# [EXTRACTED TEXT]
Don't be SAD this winter!
A lot of us are affected by the change in seasons, whether that be a slight lowering of mood or energy levels as it gets colder and darker or a loss of motivation as there is no more summer holiday to look forward to. For some people this can develop into Seasonal Affective Disorder (SAD) which is also known as “winter depression” and can include symptoms such as depression, cravings for carbs, poor sleep, weight gain and lack of energy.
The specific cause of SAD is currently unknown but there are some factors that can leave you more susceptible to developing it, one of the major factors being your serotonin levels. Serotonin is a neurotransmitter (brain chemical) which plays an important role in regulating mood, appetite, sleep, memory and digestive system. In low light, serotonin is reduced and some people are more sensitive to these changes which makes them more likely to suffer from SAD.
You can improve your symptoms naturally by increasing serotonin production in the following ways:
Light therapy boxes – These mimic sunshine and can stimulate your body’s circadian rhythm – use for 30 minutes to an hour each day.
Get outside – Going for a walk for at least 30 minutes 3 times a week can help boost your serotonin levels as well as producing endorphins – your happy hormones. It can also help towards reducing weight gain.
Try a fish oil supplement – Fish oils are known for improving brain activity and have been beneficial in studies relating to depression.
Avoid refined carbs– Refined carbohydrates break down quickly in the body and turn to sugar, causing swings in energy levels. Swap for wholegrain instead which take longer to break down and provide a steady release of energy.
Include a sleep routine – switch off electronics at least an hour before bed and turn your mobile phone on flight mode while you sleep. These are stimulating for your brain and your sleep hormones when you should be winding down. Instead you could try having a relaxing bath, reading a book or doing some meditation to wind down before sleep.

# [PROBLEM DESCRIPTION]
According to the text about winter depression, how long should a light therapy box be used each day? The lines that come next have no connection to the text about winter depression.

Records from a data collection:
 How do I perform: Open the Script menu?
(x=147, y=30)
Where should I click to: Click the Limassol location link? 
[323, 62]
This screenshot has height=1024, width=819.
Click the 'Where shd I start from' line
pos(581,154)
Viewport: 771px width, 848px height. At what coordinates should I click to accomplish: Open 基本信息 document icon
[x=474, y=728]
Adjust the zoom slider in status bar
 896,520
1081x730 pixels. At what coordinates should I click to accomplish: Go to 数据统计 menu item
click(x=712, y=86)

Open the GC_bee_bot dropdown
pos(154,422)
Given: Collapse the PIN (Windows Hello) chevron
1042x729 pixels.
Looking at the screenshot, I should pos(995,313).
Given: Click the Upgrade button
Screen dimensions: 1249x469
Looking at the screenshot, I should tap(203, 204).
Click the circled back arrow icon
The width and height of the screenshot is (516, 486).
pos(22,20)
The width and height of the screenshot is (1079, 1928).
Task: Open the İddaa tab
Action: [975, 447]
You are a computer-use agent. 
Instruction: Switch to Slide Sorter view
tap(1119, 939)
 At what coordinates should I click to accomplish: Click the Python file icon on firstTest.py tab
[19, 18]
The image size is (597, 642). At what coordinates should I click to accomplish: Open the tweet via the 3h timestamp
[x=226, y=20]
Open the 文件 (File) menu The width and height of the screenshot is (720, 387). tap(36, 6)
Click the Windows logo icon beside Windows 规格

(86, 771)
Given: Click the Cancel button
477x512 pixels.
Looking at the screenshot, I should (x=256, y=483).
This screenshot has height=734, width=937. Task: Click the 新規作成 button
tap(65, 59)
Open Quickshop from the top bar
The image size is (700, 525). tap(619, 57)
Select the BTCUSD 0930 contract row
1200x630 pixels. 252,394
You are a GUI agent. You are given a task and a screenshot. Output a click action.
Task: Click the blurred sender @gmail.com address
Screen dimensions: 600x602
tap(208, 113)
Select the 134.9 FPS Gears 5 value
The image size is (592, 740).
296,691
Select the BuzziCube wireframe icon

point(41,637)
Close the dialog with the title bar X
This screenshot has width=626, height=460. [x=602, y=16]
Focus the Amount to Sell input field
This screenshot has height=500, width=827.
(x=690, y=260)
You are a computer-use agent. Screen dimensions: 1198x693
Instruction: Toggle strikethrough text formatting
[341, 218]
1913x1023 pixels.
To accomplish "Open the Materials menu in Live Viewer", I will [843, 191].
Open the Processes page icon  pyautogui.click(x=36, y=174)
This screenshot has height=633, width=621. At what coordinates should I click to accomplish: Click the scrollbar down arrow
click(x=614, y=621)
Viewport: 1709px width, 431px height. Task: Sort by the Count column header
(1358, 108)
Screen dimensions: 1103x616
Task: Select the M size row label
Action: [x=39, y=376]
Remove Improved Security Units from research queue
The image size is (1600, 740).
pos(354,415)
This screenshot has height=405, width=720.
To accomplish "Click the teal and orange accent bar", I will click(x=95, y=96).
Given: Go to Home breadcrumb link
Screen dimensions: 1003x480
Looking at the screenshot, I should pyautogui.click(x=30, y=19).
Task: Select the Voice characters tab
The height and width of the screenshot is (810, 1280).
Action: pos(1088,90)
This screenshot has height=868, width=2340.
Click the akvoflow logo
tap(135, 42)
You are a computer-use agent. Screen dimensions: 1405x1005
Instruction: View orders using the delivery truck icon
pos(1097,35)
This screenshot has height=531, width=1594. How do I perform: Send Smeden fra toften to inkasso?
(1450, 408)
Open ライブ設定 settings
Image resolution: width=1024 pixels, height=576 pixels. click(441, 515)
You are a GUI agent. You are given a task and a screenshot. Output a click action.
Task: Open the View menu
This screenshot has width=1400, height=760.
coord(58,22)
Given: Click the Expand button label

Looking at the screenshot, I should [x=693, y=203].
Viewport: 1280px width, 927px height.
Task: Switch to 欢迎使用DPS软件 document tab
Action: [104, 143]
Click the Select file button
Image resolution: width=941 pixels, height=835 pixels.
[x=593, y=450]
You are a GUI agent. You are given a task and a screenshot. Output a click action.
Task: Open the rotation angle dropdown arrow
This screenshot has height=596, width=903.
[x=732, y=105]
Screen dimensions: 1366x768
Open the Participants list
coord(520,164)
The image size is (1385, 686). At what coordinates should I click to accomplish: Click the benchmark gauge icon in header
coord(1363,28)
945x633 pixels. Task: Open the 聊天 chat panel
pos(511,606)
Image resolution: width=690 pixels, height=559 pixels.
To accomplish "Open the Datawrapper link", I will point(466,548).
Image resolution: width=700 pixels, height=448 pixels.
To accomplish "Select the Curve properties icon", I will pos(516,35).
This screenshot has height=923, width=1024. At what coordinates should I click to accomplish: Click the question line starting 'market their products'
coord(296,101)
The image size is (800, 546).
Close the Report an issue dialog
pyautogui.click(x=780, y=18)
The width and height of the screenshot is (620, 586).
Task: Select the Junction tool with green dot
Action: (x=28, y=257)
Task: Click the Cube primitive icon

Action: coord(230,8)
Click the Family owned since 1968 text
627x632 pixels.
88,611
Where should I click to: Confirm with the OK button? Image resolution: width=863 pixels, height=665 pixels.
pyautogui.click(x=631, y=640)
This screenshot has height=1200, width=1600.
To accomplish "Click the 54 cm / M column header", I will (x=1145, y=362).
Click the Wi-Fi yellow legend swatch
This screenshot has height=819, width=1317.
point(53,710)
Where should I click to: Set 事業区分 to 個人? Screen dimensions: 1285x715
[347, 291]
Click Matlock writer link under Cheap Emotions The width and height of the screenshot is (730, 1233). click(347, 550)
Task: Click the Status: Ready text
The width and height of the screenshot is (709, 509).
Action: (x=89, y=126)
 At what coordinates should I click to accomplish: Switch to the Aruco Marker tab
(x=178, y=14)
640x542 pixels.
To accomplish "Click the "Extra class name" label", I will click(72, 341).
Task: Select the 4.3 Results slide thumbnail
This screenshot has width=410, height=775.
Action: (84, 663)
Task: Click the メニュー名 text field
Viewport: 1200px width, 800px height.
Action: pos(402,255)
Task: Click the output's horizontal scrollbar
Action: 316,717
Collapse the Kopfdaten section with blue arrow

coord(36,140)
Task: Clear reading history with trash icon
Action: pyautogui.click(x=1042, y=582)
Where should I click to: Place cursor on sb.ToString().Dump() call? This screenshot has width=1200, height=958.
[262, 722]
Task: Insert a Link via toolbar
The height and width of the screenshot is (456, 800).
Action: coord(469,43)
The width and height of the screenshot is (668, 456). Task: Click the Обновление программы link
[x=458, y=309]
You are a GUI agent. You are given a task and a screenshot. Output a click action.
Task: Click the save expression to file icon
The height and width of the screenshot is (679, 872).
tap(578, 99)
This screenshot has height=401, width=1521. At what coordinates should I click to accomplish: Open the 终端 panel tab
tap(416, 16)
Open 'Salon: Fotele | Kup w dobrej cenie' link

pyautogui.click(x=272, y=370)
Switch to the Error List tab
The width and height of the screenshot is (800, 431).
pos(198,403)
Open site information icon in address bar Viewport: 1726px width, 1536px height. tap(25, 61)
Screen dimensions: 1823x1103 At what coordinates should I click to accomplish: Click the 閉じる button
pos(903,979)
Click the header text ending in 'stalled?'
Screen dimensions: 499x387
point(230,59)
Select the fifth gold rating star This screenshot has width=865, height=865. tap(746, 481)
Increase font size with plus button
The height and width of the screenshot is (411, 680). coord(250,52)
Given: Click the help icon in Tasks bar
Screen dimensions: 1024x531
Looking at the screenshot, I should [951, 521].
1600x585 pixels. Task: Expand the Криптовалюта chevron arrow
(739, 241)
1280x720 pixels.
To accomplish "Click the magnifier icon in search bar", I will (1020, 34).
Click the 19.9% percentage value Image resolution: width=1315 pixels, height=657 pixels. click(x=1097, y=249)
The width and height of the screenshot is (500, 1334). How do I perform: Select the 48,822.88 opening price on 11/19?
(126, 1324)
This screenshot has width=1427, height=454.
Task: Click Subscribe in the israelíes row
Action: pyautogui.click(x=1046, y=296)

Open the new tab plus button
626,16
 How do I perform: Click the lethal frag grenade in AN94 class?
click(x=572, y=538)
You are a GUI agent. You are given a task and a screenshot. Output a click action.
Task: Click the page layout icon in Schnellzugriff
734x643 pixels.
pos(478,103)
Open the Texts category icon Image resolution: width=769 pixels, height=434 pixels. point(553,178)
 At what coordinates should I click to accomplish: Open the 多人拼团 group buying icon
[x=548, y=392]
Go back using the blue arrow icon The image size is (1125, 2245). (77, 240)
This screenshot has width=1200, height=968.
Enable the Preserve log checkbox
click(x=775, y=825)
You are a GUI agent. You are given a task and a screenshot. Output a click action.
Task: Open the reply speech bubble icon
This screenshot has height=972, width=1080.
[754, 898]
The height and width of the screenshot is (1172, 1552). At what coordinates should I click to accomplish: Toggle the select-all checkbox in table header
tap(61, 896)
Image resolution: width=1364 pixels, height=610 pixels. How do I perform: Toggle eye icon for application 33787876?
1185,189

# [OUTPUT FOR THIS TASK]
For 30 minutes to an hour each day.